Data Platform/Systems/Airflow/Kubernetes

This page relates specifically to our Airflow instances deployed to Kubernetes, and their specificity. We assume that the airflow instance is deployed alongside a dedicated CloudnativePG cluster, running in the same namespace.

airflow
Attribute	Value
Owner	Data Platform SRE
Kubernetes Cluster	`dse-k8s-eqiad`
Kubernetes Namespace	`airflow-test-k8s`
Chart	https://gerrit.wikimedia.org/r/plugins/gitiles/operations/deployment-charts/+/refs/heads/master/charts/airflow
Helmfiles	https://gerrit.wikimedia.org/r/plugins/gitiles/operations/deployment-charts/+/refs/heads/master/helmfile.d/dse-k8s-services/airflow-test-k8s/helmfile.yaml
Docker image	https://gitlab.wikimedia.org/repos/data-engineering/airflow/
Internal service DNS	`airflow-test-k8s.discovery.wmnet`
Public service URL	https://airflow-test-k8s.wikimedia.org
Logs	https://logstash.wikimedia.org/app/dashboards#/view/7f6bc030-8166-11ef-9967-d396febc14fa?_g=h@c823129&_a=h@fa450d4
Metrics	https://grafana.wikimedia.org/d/aca34072-ad28-4f08-8468-9a28f7b45c52/airflow-on-kubernetes?orgId=1
Monitors	https://gerrit.wikimedia.org/r/plugins/gitiles/operations/alerts/+/master/team-data-platform/airflow-k8s.yaml
Application documentation	https://airflow.apache.org/docs/apache-airflow/stable/index.html
Paging	true
Deployment Phabricator ticket	https://phabricator.wikimedia.org/T362788

Note: replace airflow-test-k8s by other instance names where appropriate.

Architecture

Airflow is deployed on Kubernetes, talks to a PG cluster deployed in the same k8s namespace. Airflow task logs, PG WALs and backups are all uploaded to S3. PG data is written to Ceph persistent volumes. — Simplified architecture diagram of an airflow deployment

Components

Airflow is deployed via the airflow chart. The release is composed of 3 Deployment resources:

the webserver
the scheduler
the kerberos ticket renewer

Executor

While we migrate the airflow instances to Kubernetes, the scheduler will be configured with LocalExecutor, meaning that tasks are executed as subprocess of the scheduler process. However, the chart was developed with KubernetesExecutor in mind, meaning that any DAG task should be executed in a Kubernetes pod.

DAGs deployment

For the moment, any Airlfow instance running on Kubernetes syncs up the main branch of airflow-dags every 5 minutes using https://github.com/kubernetes/git-sync, meaning that any merged MR should be reflected in Airflow in about 5 minutes.

Dataset records:
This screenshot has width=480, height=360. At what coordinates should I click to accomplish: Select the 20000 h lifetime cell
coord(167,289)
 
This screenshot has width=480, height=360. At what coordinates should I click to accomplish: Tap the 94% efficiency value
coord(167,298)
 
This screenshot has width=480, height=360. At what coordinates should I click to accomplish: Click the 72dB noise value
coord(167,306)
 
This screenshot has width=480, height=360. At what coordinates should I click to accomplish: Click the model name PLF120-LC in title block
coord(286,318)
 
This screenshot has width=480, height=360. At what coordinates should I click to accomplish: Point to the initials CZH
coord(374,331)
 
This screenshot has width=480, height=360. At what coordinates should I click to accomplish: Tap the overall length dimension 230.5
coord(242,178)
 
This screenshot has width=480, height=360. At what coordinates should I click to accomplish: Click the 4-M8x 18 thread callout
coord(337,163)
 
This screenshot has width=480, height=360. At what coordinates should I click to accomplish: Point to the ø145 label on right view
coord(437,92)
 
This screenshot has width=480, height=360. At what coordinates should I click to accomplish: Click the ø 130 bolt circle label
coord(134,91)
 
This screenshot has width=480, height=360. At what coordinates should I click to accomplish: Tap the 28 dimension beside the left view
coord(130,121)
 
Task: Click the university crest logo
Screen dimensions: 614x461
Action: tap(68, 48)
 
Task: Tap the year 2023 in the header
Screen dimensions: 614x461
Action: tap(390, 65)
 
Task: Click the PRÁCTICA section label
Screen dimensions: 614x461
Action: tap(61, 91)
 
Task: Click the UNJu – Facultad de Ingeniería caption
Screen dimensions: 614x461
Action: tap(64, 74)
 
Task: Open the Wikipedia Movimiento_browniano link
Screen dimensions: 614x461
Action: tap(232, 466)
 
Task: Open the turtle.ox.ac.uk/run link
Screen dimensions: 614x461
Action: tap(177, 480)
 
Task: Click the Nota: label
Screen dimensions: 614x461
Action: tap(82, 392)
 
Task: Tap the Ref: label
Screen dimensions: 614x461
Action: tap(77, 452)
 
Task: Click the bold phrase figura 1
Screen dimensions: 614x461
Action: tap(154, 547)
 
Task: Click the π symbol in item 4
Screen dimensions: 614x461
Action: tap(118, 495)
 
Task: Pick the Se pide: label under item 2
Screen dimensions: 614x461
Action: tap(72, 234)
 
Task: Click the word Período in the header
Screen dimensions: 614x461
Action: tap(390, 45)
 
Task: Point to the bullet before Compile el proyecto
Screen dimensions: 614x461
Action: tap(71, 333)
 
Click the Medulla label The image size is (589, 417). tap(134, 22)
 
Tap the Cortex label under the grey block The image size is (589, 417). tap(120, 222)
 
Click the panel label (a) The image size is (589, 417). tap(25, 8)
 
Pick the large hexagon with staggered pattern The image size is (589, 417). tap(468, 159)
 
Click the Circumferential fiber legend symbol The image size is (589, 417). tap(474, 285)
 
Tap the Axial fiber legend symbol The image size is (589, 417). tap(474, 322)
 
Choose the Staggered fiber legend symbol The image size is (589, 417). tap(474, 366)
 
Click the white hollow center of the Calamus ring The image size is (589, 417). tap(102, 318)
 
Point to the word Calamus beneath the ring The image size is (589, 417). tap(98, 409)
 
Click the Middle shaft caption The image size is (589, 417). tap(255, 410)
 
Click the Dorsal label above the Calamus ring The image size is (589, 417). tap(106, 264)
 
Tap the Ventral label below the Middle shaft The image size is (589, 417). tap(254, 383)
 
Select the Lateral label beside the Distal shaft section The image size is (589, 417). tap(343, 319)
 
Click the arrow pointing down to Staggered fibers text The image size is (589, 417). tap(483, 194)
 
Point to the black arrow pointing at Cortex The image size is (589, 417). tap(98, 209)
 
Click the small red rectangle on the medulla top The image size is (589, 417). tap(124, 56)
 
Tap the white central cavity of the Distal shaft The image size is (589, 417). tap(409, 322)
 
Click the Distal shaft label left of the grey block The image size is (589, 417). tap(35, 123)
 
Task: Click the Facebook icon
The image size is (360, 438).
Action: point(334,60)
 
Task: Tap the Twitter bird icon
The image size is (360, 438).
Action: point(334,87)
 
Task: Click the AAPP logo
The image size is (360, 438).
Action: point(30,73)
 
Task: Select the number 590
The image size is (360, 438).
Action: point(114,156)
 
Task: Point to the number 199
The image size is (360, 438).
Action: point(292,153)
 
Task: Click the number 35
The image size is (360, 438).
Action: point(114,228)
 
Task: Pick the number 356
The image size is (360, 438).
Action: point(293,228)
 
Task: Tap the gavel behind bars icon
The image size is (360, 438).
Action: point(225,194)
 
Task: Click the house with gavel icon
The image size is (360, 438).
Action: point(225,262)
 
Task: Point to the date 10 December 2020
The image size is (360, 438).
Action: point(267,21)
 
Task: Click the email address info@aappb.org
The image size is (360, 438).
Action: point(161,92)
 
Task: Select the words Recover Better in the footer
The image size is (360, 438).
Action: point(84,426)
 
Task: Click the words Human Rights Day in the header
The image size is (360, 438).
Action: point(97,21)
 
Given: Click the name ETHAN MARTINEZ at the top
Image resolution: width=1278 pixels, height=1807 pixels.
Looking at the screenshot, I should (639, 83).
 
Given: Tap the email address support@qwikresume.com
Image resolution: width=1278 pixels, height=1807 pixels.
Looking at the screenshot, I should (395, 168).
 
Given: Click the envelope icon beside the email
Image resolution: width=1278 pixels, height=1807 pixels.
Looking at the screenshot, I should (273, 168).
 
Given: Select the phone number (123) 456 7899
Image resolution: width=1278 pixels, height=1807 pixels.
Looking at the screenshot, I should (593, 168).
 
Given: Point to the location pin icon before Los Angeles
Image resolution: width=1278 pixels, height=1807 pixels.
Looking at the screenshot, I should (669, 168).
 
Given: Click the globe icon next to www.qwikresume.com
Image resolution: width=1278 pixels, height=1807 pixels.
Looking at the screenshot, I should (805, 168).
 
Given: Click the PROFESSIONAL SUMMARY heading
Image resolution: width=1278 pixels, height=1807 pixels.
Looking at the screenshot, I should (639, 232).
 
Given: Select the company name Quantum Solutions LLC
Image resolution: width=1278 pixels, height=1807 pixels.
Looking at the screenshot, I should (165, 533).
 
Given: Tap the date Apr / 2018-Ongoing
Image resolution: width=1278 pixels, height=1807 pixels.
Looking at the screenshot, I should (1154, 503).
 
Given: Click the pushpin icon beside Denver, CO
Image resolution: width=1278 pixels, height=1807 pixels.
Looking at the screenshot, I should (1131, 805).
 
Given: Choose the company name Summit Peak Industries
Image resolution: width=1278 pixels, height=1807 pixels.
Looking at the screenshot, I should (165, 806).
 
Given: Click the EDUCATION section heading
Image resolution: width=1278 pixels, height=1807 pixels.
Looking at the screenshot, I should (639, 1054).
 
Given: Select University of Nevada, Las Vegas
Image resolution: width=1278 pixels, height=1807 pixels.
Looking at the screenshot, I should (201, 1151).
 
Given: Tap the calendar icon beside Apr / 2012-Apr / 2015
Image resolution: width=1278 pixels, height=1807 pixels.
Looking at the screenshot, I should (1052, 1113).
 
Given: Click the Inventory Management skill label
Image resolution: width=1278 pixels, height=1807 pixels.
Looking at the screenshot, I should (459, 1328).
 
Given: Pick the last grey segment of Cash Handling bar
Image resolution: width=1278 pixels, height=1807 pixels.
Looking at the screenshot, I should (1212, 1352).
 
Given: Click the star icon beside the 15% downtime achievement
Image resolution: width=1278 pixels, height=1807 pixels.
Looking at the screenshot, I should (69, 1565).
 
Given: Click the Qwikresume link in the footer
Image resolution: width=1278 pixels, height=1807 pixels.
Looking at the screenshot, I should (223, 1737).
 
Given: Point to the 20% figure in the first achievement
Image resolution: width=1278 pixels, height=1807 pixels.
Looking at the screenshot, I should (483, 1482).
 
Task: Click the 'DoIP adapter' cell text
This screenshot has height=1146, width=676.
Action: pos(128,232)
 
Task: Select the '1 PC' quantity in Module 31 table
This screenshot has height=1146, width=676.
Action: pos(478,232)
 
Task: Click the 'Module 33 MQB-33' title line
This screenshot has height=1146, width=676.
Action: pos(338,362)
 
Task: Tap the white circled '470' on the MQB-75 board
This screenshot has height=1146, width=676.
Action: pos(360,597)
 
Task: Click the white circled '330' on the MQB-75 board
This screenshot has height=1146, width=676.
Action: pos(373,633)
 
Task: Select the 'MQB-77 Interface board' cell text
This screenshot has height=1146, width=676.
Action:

Problem set:
• 1. From the Airflow on Kubernetes page, reproduce the passage between "Data Platform/Systems/Airflow/Kubernetes" and "the same namespace.", inclusive.
• 2. According to the Airflow on Kubernetes page, which executor is the scheduler configured with while the instances are migrated to Kubernetes?

Answers to each task:
• 1.
Data Platform/Systems/Airflow/Kubernetes

This page relates specifically to our Airflow instances deployed to Kubernetes, and their specificity. We assume that the airflow instance is deployed alongside a dedicated CloudnativePG cluster, running in the same namespace.

• 2. LocalExecutor